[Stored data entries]

----------

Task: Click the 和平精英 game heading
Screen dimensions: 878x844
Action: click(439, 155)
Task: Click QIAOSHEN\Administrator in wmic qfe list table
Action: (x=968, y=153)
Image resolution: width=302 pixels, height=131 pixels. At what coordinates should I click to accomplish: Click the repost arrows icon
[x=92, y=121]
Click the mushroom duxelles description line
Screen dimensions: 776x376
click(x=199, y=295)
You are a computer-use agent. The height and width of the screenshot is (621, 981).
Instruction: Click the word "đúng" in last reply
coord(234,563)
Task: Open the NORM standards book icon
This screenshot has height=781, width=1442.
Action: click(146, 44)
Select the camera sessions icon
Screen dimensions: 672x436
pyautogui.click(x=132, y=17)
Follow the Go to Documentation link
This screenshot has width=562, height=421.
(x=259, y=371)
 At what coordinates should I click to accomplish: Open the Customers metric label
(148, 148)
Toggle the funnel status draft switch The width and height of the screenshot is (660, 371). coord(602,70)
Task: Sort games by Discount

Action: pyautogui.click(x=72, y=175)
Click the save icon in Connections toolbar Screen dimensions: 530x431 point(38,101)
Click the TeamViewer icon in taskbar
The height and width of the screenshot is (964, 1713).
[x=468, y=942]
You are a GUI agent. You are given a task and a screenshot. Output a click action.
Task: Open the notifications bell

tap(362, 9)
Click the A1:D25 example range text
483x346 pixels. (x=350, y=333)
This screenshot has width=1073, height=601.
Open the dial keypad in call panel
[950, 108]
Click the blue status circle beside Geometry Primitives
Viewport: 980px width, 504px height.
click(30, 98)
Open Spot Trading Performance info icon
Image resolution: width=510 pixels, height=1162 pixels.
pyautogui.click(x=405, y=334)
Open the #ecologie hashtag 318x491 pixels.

----------

- Task directions: Which of the lines above include the string "agent"? Pick them out and copy them.

- Response to the task:
You are a computer-use agent. The height and width of the screenshot is (621, 981).
You are a GUI agent. You are given a task and a screenshot. Output a click action.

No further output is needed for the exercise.